Mitten in Regensburg:Im Möbelhaus auf Kopfgeldjagd

Im Wilden Westen war es üblich, mit anschaulichen Bildern nach Verbrechern zu suchen. Heutzutage gibt es so etwas wie Persönlichkeitsrechte - auch für mutmaßliche Diebe.Bei XXXLutz gelten die allerdings nicht für jeden

Von Lisa Schnell

Regensburg liegt eigentlich im Osten. Cowboys und Indianer werden dort recht selten gesichtet und auch der schwarze Sheriff alias Innenminister Joachim Herrmann taucht nur zu Fasching weit weg in Veitshöchheim auf. Und trotzdem ist Regensburg dem Wilden Westen näher als gedacht.
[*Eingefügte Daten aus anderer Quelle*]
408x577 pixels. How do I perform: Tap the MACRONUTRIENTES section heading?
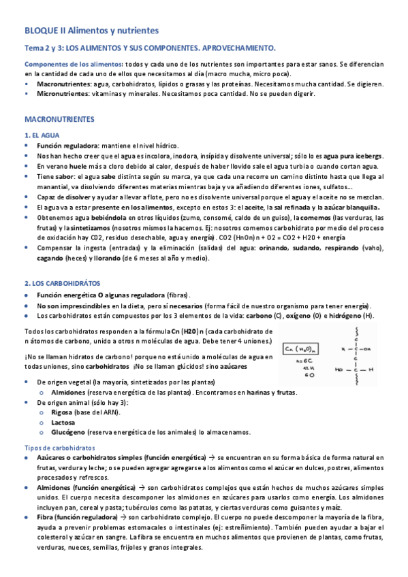pos(60,118)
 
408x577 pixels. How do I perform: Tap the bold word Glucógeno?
pos(68,432)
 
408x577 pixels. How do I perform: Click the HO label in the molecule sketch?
pos(339,369)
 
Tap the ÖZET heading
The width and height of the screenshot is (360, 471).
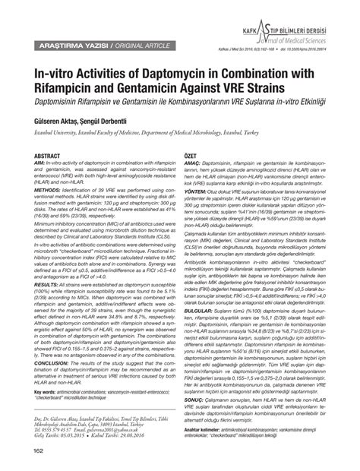coord(193,155)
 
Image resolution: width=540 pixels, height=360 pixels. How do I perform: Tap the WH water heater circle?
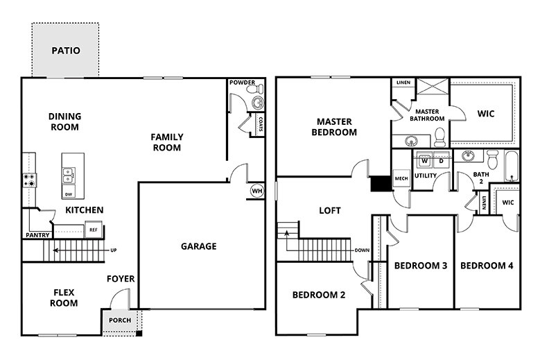256,191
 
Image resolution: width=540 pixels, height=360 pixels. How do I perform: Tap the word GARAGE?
199,246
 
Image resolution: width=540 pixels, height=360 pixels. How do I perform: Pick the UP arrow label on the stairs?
112,250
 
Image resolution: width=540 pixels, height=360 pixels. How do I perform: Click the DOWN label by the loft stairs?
362,250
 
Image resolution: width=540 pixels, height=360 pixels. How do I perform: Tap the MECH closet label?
401,178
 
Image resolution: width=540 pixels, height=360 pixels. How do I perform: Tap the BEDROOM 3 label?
420,266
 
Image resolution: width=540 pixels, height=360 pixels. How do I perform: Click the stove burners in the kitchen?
30,180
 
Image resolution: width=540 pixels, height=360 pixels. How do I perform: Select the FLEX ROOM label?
64,298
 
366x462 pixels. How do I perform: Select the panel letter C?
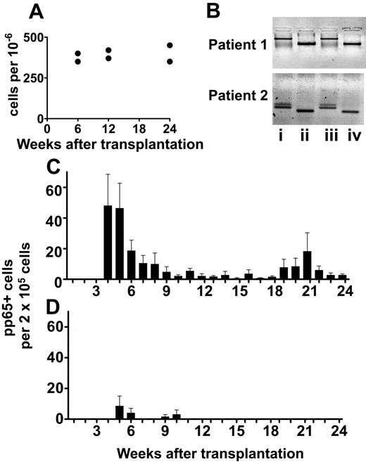(53, 167)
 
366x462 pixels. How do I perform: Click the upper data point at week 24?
(170, 46)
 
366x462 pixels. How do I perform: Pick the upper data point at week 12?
(108, 51)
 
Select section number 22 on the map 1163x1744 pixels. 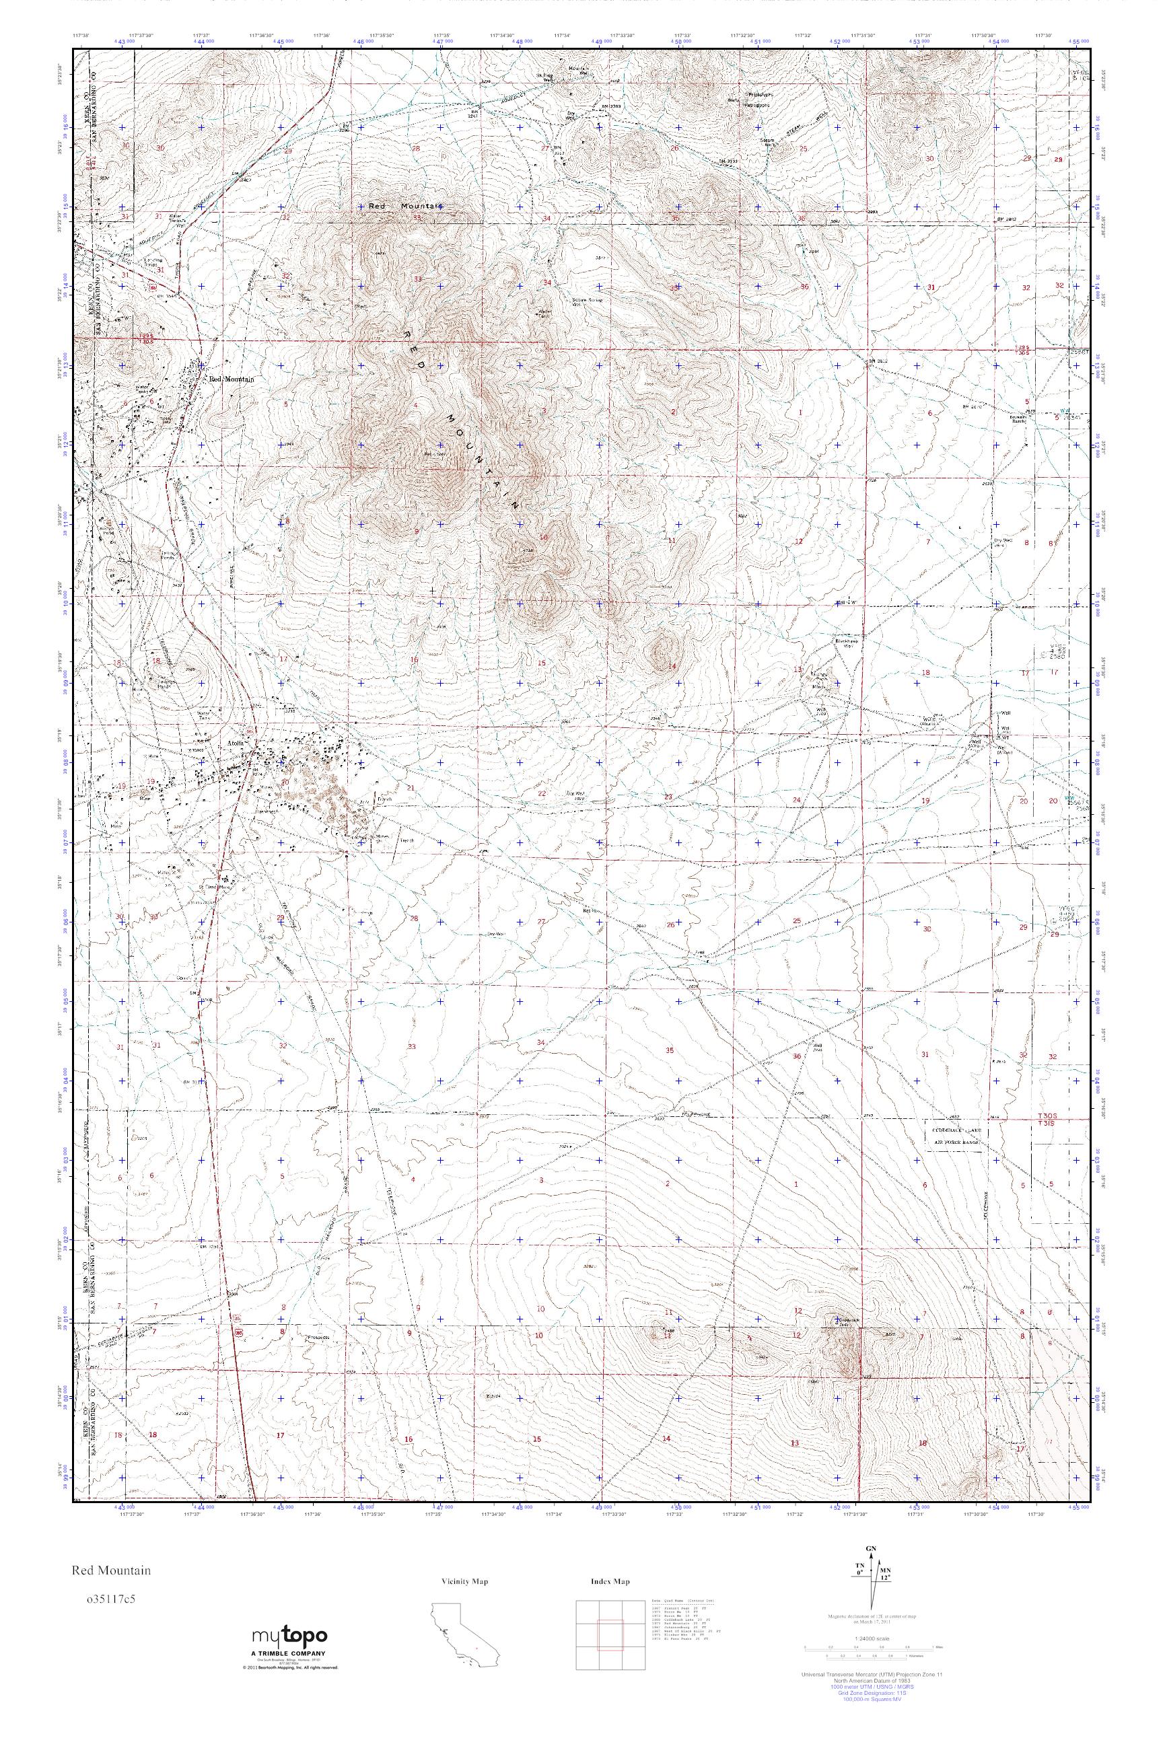[541, 793]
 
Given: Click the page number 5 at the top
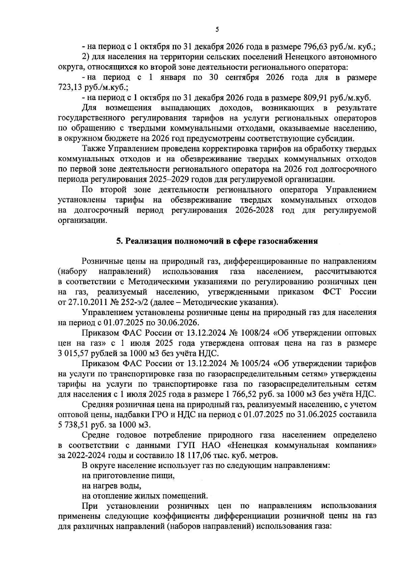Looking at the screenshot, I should [217, 30].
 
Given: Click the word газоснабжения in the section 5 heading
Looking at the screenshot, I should [288, 241].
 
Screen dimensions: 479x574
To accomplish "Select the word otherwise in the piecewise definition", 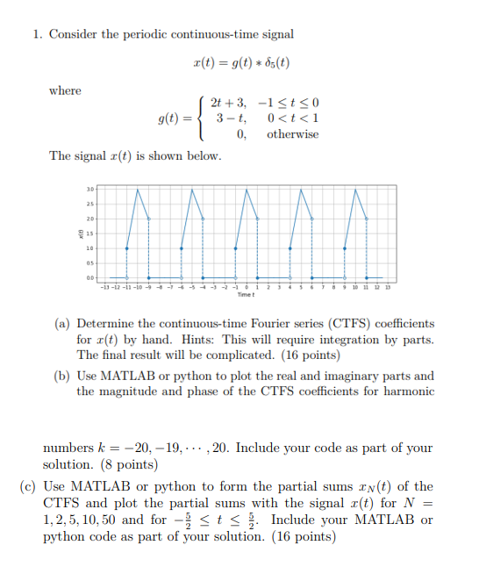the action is click(292, 134).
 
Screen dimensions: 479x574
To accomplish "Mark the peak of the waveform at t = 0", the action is click(247, 188).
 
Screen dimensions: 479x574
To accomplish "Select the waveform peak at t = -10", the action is click(139, 188).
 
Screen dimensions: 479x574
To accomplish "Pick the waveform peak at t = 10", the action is click(355, 188).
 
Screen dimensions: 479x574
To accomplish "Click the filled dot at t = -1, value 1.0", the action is click(236, 248).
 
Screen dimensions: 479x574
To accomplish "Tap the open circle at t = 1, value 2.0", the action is click(258, 219).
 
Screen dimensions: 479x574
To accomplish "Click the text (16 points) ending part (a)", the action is click(308, 355).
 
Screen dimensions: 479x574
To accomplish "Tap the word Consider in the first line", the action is click(74, 34).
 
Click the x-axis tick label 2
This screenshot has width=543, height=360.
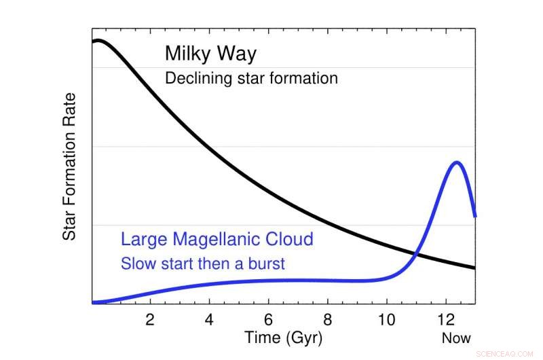(x=150, y=319)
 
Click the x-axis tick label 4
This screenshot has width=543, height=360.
(x=210, y=319)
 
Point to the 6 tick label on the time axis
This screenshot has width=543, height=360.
(x=269, y=319)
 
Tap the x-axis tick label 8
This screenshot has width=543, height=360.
(x=328, y=319)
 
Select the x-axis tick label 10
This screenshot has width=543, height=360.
(x=387, y=319)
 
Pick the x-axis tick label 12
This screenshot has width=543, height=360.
(x=446, y=319)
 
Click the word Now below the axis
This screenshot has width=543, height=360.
(x=455, y=338)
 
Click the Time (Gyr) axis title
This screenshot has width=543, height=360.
(x=283, y=338)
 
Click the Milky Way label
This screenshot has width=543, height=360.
(x=210, y=54)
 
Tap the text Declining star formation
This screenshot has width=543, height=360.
(x=251, y=78)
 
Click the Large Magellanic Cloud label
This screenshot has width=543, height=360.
(x=217, y=239)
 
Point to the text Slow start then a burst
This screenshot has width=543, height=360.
(x=203, y=264)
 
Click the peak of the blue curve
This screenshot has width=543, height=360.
(x=456, y=162)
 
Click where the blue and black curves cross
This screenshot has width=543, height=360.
(x=415, y=255)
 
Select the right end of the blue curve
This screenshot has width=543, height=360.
(x=474, y=216)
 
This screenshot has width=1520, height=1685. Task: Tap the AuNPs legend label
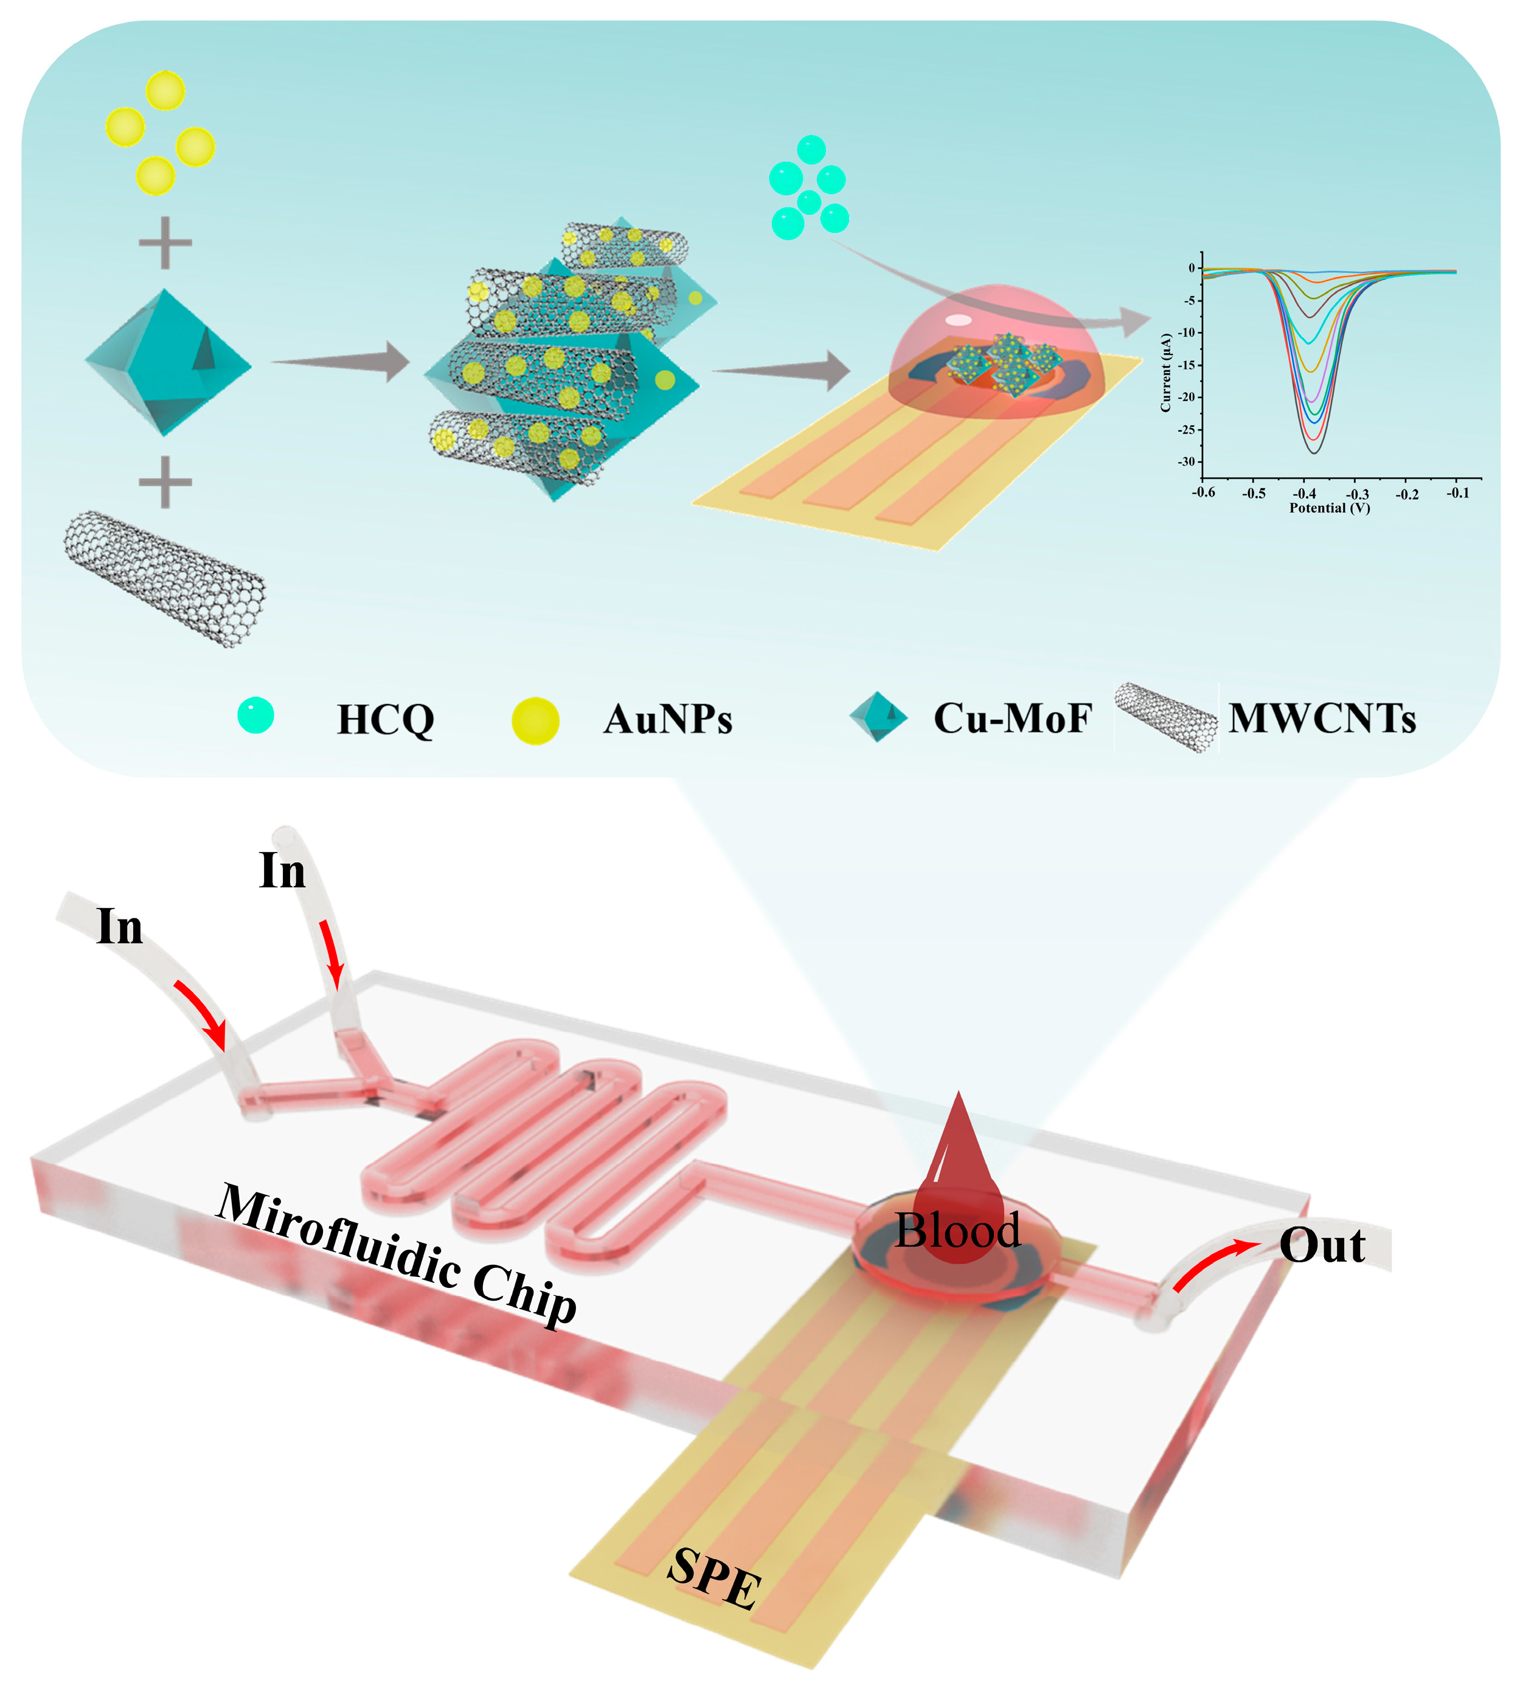click(667, 719)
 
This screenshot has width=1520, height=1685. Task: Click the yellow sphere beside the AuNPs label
click(535, 721)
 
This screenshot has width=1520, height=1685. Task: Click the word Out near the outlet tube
click(1322, 1246)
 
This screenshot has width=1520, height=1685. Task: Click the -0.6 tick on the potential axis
click(1204, 493)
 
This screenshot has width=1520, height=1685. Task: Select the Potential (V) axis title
click(1330, 508)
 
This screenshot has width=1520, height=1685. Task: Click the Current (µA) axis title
click(1166, 372)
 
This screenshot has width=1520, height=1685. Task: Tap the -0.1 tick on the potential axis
click(1457, 493)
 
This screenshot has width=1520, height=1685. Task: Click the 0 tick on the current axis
click(1192, 268)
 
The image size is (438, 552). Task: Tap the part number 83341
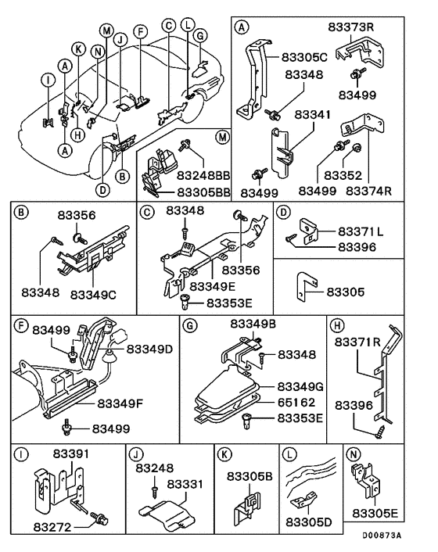(313, 115)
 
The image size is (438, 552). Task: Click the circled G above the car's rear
(199, 36)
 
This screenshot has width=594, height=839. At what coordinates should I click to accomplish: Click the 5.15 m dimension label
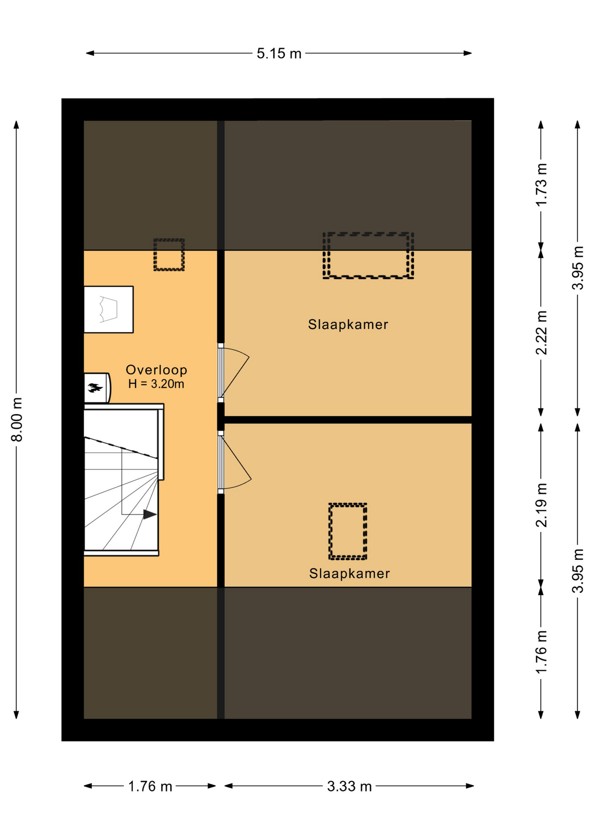click(279, 53)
Denn dort fand sich kürzlich so etwas wie ein modernes Fahndungsplakat. Aus den Zeiten von Winnetou kennt man sie als vergilbte Blätter, die neben der Schwingtür zum Saloon flatterten, bis dann ein Kopfgeldjäger vorbeistapfte, seine Sporen zusammenschlug und sich auf die Jagd nach dem Vogelfreien machte. "Tot oder lebendig", hieß es damals. Ganz so brachial formulierten sie es im wilden bayerischen Osten nicht. Auf die Polizei aber wollte man sich dort eher nicht verlassen, zumindest nicht die Leitung des Möbelhauses XXXLutz. Die war über einen vermeintlichen Diebstahl eines Kinderwagens aus ihrem Geschäft so "emotional aufgewühlt", dass sie ihre Kundschaft animierte, auf Kopfgeldjagd zu gehen. In ihrem Schaufenster hängte sie einen Ausdruck ihrer Überwachungskamera auf, der die angeblichen Diebe zeigte: eine Frau und zwei Kinder, eines davon ein Baby. Das konnte man sehr genau erkennen. Die Mühe, die Gesichter der immerhin Minderjährigen zu verpixeln, machte man sich nicht. Haben sie damals im Wilden Westen ja auch nicht gemacht. Wie sollte man die vermeintlichen Übeltäter sonst auch erkennen? Immerhin versprach XXXLutz 100 Euro Belohnung für gute Hinweise. Ganz zur Überraschung der Möbelhausleitung begaben sich viele Kunden aber nicht gleich auf die Jagd, sondern blieben entrüstet vor den Plakaten stehen. Sie redeten von Datenschutz und Persönlichkeitsrechten.

Mit solchen neumodischen Bedenken musste sich schon einmal ein Geschäftsmann in Regensburg herumschlagen. Im Internet zeigte er Ladendiebe in Aktion auf "Klau-TV". Nach Protesten stellte er es sein. Auch XXXLutz teilte nun mit, der Hausleitung sei mittlerweile bewusst, dass es eigentlich die Aufgabe der Polizei sei, nach Ladendieben zu suchen. Kann ja mal passieren, so lange gibt es den Rechtsstaat ja noch nicht. Und der Wilde Westen ist ja auch irgendwie spannender.